The prince never discussed with Wanda those affairs in which, as a noble, he felt compelled to take an active interest. He had seen, perhaps, enough in the great revolution of his younger days to teach him that women—and even Polish women—should take no part in politics. He believed in a wise and studied ignorance of those things which it is better not to know. He made no reference to Kosmaroff at breakfast the next morning, and Wanda asked no questions. She had not slept until nearly morning, and had heard her father bolt the doors after the departure of the ex-Cossack. She had heard Kosmaroff’s light and quick step on the frozen snow as he started on his seven-mile walk to Warsaw.
Cartoner’s name, then, was not mentioned during the morning meal, which the prince ate with the deliberation of his years. The morning was bright and sunny, with a crisp air and sufficient frost to keep the snow from melting. The prince had recovered from his anger of the previous evening, and was gay. Wanda, too, seemed light-hearted enough. She was young and strong. In her veins there flowed the blood of a race that had always been “game,” that had always faced the world with unflinching eyes, and had never craved its pity.

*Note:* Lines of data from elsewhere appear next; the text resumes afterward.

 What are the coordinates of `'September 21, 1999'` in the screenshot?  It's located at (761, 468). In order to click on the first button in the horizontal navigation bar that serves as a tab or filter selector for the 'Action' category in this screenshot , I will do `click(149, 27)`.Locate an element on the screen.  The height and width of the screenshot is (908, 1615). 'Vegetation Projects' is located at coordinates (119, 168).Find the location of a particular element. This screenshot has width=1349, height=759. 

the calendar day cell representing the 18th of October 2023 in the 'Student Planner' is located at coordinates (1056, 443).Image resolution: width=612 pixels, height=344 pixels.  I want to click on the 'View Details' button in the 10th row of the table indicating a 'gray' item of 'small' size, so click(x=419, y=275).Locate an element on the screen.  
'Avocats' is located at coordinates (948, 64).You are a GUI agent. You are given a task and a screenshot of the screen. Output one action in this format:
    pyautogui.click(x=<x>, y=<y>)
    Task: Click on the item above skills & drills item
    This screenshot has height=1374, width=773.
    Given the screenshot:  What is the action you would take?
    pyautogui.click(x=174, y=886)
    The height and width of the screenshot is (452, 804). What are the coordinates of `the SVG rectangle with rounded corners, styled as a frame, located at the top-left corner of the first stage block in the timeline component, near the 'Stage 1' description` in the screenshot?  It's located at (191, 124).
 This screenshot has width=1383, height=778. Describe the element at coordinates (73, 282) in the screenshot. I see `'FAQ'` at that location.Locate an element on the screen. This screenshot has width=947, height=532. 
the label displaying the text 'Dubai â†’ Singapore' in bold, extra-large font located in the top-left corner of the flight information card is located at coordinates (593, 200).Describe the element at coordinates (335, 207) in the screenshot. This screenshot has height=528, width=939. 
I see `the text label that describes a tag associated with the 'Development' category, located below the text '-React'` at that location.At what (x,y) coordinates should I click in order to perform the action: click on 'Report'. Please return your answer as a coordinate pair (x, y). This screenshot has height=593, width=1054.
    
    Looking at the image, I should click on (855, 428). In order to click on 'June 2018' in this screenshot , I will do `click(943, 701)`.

Her father had lost everything, had lived a life of hardship, almost to privation for one of his rank; and witnessed the ruin or the downfall of all his friends; and yet he could laugh with the merry, while with the mourner it was his habit to purse up his lips beneath the grizzled mustache and mutter a few curt words, not of condolence, but of stimulation to endure.
He liked to see cheerful faces around him. They helped him, no doubt, to carry on to the end of his days that high-handed and dignified fight against ill-fortune which he had always waged.
“If you have a grievance,” he always said to those who brought their tales of woe to his ears, “air it as much as you like, but speak up, and do not whine.”
He had to listen to a great number of such tales, and to the majority of grievances could suggest no cure; for they were the grievances of Poland, and in these later times of Finland also, to which it appears there is no cure.
“I shall make a long round to-day,” he said to Wanda, when he was in the saddle, with his short, old-fashioned stirrup, his great boots covering his knee and thigh from the wind, and his weather-beaten old face looking out from the fur collar of his riding-coat. “It may be the last time this winter. The spring must come soon.”
And he went away at an easy canter.
Wanda, left alone for the whole day in the stillness of this forest farm, had her round to do also. She set out on foot soon after her father’s departure, bound to a distant cottage in the depths of the pine-woods. The trees were quiet this morning; for it is only at the time of thaw, when the snow, gathering moisture from the atmosphere, gains in weight and breaks down the branches, that the woods crack as beneath the tread of some stealthy giant. But a frost seems to brace the trees which in the colder weather stand grim and silent, bearing their burden without complaint.